Thank you so much. We have time for one final question and we have David Curley with Full Throttle. David.

Thank you very much. Always fun to be last. Tim, I don't know if you were white in the face during the landing since you told you were gonna land without lasers and you did, but Steve, it comes back to the switch in the one wire and that changed everything for you on this mission. In the big picture, this is the first time you've flown, lot to learn. Are you humbled or emboldened by what you've just done?

Before the mission, we had an absolute sense of humility, yet relied on our technical excellence and trusted in our years of experience and this incredible team that we have. Following this, I would say, unqualified success of a mission, I'm emboldened. I'm emboldened for the future of the US economy. I'm emboldened for the future of sustained human presence on the moon. And I'm emboldened for the future of Intuitive Machines and the wonderful team that we have that we can be part of, a significant part of, this new cislunar economy and pioneer our way forward. I'm really proud of that. And yes, I feel really emboldened today based on the success; great way to close us out.

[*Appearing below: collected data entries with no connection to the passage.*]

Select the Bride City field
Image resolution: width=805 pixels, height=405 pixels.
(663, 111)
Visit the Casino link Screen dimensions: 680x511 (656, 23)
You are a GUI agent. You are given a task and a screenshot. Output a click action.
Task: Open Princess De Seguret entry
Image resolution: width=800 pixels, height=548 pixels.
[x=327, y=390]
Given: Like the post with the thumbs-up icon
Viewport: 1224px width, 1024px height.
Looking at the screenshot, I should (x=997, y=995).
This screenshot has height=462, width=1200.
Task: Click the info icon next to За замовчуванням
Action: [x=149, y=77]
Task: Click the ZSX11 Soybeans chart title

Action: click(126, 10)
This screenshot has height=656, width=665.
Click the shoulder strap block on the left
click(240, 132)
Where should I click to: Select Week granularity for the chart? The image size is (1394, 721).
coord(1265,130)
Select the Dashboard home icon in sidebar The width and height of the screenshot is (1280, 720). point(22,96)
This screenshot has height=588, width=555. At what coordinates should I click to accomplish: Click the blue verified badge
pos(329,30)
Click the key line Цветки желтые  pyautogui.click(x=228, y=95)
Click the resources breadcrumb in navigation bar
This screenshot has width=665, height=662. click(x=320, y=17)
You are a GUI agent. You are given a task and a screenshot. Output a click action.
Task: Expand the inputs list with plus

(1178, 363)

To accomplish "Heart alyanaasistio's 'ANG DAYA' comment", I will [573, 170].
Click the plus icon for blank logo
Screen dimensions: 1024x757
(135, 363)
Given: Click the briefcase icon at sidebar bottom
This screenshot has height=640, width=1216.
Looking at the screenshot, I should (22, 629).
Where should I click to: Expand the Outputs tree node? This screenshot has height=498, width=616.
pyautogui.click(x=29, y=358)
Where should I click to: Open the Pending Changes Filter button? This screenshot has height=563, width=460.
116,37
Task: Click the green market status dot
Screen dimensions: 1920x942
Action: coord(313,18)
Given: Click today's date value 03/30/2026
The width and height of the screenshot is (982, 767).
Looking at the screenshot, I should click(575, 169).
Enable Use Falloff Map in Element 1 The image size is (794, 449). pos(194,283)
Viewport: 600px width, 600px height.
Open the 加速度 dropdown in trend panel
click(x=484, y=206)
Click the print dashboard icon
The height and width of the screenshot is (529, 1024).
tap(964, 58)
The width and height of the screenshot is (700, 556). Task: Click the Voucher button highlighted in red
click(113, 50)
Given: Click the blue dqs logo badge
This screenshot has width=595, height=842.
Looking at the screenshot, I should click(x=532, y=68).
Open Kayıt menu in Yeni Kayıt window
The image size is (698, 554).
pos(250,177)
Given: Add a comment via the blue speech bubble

And thank you so much to everyone who submitted questions this afternoon and to our briefers for all of your comments and taking the time to discuss this groundbreaking mission with [us], enabled by NASA's Commercial Lunar Payload Services or Eclipse Initiative. We hope that you continue to follow along on the journey by following Intuitive Machines as platforms or nasa.gov slash CLPS. That will wrap today's briefing. Thank you so much.